Ball FloraPlant and Paul Ecke Ranch are focusing on geranium cutting quality, as well. Ball’s Genesis and Ecke’s Snap callused-cutting programs are designed to shorten the time geraniums need on a grower’s bench. Providing cuttings that need less bench time should minimize shrink and eliminate yellowing in cuttings.

“We’re looking at ways to make geraniums more producible,” Kennedy says. “Geranium is very common in the marketplace and it’s very price competitive. So we’re looking at how we can bring a product that is a fresher cutting.”

Adds Hammer: “It makes a huge difference when a grower has a cutting that’s stressed versus one that’s Grade A.”

Variety Favorites

This year, Florida’s Costa Farms trialed geranium varieties from Dömmen, Ecke, Elsner PAC, Fides and Syngenta.
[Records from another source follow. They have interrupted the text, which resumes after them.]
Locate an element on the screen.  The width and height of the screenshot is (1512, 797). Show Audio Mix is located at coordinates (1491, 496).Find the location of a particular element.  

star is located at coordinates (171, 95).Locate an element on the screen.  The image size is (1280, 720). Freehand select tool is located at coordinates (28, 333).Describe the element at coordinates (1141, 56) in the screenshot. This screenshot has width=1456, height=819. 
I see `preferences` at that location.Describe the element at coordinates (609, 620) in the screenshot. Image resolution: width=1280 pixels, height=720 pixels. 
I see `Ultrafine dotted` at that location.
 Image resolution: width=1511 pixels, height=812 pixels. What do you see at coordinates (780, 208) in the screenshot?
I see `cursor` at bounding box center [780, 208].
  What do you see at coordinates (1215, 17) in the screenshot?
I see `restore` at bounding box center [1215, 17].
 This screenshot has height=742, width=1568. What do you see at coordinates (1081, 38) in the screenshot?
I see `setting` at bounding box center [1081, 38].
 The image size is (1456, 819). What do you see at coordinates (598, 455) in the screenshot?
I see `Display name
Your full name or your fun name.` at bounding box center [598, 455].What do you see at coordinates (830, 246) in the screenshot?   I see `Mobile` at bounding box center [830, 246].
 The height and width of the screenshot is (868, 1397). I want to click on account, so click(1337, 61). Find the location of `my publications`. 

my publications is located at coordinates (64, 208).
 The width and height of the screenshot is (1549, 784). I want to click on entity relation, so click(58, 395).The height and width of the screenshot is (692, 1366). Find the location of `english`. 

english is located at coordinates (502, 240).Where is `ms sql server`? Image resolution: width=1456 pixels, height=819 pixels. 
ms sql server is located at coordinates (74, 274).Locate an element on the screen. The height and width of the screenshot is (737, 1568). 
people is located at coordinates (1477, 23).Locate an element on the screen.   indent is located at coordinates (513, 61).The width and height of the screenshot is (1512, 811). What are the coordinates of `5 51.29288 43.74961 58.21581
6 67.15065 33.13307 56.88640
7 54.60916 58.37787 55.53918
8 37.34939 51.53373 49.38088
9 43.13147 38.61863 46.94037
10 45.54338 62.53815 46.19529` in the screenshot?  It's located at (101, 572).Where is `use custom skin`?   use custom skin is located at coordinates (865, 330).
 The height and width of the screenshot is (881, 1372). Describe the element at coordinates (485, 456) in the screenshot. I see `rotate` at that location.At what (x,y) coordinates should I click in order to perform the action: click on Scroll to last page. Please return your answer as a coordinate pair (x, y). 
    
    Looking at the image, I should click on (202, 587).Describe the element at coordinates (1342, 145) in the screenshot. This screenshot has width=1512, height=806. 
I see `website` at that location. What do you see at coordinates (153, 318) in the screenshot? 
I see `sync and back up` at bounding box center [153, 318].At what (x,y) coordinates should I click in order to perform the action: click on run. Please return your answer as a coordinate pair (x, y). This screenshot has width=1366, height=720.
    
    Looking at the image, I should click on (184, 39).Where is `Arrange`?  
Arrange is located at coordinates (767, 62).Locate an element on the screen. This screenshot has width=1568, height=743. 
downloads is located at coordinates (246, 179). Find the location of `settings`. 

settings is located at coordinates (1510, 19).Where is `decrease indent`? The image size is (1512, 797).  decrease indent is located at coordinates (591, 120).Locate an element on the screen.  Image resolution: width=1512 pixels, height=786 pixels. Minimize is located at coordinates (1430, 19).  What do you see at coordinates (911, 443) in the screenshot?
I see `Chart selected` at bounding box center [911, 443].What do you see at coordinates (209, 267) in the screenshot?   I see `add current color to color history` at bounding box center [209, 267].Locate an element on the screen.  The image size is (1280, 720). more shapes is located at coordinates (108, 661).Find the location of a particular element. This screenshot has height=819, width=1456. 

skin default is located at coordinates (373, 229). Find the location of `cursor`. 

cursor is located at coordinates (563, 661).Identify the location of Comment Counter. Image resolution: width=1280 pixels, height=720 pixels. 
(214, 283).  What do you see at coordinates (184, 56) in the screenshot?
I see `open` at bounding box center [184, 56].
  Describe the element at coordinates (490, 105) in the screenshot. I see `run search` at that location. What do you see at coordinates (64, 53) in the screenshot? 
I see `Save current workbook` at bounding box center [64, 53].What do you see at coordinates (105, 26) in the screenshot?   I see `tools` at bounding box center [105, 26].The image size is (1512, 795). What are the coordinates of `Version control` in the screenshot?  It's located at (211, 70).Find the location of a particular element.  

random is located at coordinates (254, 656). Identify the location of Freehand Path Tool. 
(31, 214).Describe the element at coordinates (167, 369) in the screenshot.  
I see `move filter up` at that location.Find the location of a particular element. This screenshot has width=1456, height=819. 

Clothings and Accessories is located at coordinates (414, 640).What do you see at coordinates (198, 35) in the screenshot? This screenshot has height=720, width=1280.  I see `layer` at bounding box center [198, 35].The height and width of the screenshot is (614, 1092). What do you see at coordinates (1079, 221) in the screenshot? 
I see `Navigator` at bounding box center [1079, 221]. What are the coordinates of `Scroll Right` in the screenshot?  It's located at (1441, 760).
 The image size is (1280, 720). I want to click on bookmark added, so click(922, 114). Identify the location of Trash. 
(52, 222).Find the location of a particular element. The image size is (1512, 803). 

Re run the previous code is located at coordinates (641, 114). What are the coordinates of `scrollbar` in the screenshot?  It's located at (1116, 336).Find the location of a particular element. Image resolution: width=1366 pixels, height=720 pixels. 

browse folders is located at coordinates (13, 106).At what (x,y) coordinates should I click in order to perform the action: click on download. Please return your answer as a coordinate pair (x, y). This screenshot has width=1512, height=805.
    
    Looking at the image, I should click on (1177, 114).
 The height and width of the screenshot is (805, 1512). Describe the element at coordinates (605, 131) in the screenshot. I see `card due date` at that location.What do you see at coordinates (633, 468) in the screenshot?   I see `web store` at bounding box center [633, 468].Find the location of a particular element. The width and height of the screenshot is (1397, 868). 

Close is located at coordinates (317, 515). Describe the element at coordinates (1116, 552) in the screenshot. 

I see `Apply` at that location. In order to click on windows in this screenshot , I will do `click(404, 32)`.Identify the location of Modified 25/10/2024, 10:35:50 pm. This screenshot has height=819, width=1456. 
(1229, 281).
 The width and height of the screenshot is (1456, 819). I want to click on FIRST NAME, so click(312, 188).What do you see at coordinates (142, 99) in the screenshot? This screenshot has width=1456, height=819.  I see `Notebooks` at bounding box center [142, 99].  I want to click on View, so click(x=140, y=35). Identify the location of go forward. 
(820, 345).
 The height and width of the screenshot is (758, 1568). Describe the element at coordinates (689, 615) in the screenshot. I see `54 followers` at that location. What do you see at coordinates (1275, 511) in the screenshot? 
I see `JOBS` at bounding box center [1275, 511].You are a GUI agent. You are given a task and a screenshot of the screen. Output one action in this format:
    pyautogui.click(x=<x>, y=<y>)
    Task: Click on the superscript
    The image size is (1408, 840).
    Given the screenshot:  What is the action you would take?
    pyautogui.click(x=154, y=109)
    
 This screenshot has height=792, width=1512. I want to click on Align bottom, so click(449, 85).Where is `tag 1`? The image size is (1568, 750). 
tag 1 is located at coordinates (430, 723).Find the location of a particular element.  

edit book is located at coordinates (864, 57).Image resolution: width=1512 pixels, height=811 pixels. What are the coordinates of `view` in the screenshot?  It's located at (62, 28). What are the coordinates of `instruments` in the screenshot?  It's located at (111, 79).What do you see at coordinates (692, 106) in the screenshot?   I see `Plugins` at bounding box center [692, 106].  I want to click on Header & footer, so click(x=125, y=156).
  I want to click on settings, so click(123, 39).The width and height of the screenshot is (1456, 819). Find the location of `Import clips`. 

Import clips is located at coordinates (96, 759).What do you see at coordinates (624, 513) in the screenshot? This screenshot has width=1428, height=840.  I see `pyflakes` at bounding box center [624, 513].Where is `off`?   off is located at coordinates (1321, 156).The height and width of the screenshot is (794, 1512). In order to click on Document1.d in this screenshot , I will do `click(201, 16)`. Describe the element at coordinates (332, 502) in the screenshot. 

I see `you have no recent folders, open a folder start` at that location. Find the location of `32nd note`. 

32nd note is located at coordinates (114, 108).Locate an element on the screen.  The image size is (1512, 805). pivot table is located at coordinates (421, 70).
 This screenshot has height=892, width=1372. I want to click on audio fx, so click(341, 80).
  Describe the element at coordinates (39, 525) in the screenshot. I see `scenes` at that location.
The University of Georgia’s Allan Armitage got a peek at those trials earlier this year with Better Homes & Gardens’ Doug Jimerson and Disney’s Heather Will-Browne. All three served as judges for the entire trial.

Two geraniums, Syngenta’s ‘Caliente Orange’ and a Dömmen experimental variety, were among the top 16 varieties the judges selected in the entire trial. Dömmen’s Salsaritas rated highly, as well.

“I have been very, very impressed by the [Salsaritas],” Armitage says. “Pink is particularly good. (Dark) Red is also an excellent available geranium. I’m not sure where Salsa is going to be in the interspecific competition, but I think it’s going to be different than anything else out there.”

Another series that performed well at Costa earlier this year was Syngenta’s Pinto Premium. Kate Santos, director of research and development, says a lot of trial garden visitors were surprised to learn Pinto Premium is from seed based on their impressive performance.

To Costa Farms, a geranium is truly a remarkable one if it performs well in both a container and in the garden.

“It has to make two checkpoints for us before it moves into our production program,” Santos says. “It’s all well and good if you can grow it in a container, but there are enough examples out there that if you put a geranium in a garden, it doesn’t do well at all.”
The next geranium Santos would like to see is the one consumers don’t have to deadhead. Caliente, she says, is a step in that direction. Heat and drought tolerance are important geranium qualities, too.

“The longer a geranium lasts for the consumer, the more success they’ll have,” Santos says. “Plus, people have less time today.”